*What to do*
Recast the entries, from the first line through the line containing "The height and", as a Markdown table with the columns Row and Line, leaving out any blank lines.

*Input data*
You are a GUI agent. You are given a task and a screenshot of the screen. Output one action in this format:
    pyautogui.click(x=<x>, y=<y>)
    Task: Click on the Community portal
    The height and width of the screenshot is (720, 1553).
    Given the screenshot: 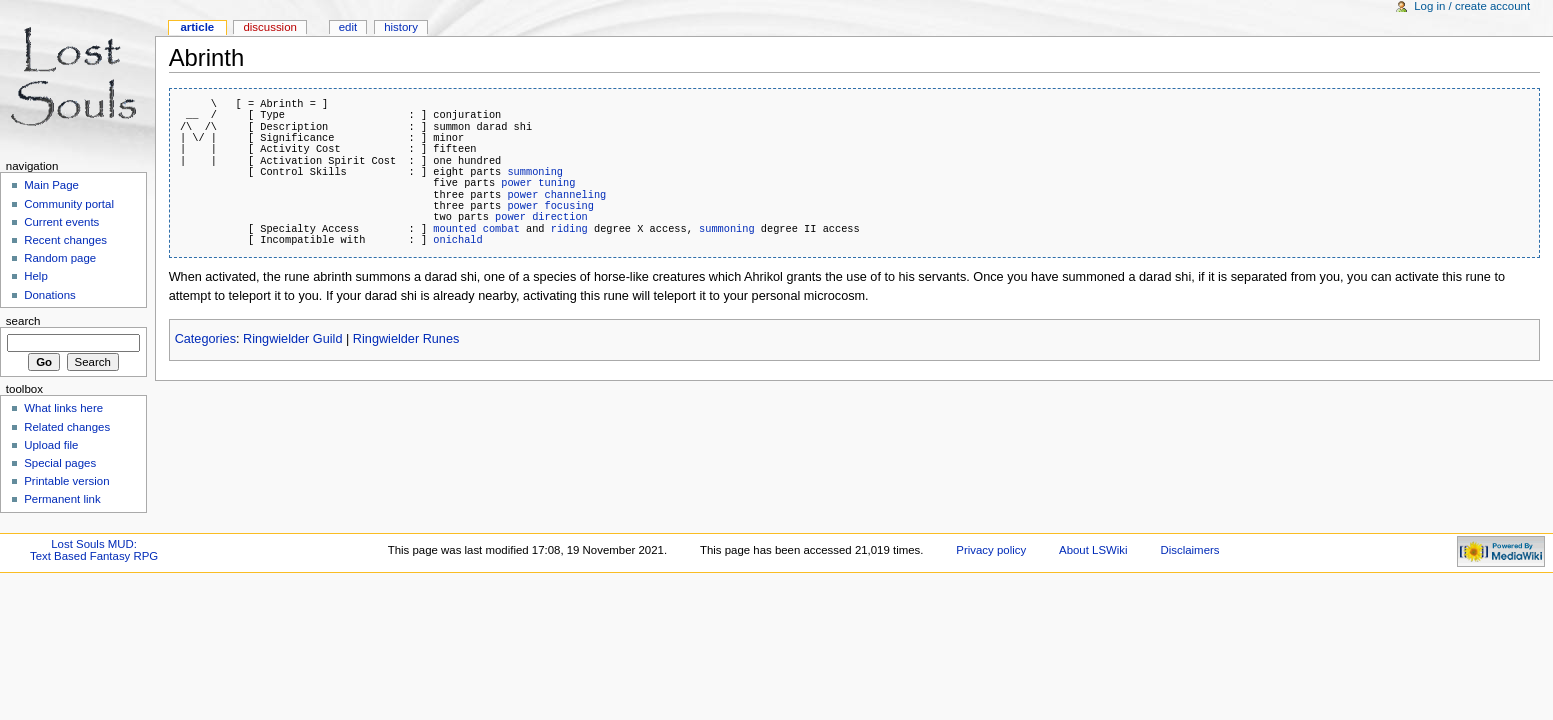 What is the action you would take?
    pyautogui.click(x=69, y=204)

*Solution to the problem*
| Row | Line |
|---|---|
| 1 | You are a GUI agent. You are given a task and a screenshot of the screen. Output one action in this format: |
| 2 |     pyautogui.click(x=<x>, y=<y>) |
| 3 |     Task: Click on the Community portal |
| 4 |     The height and width of the screenshot is (720, 1553). |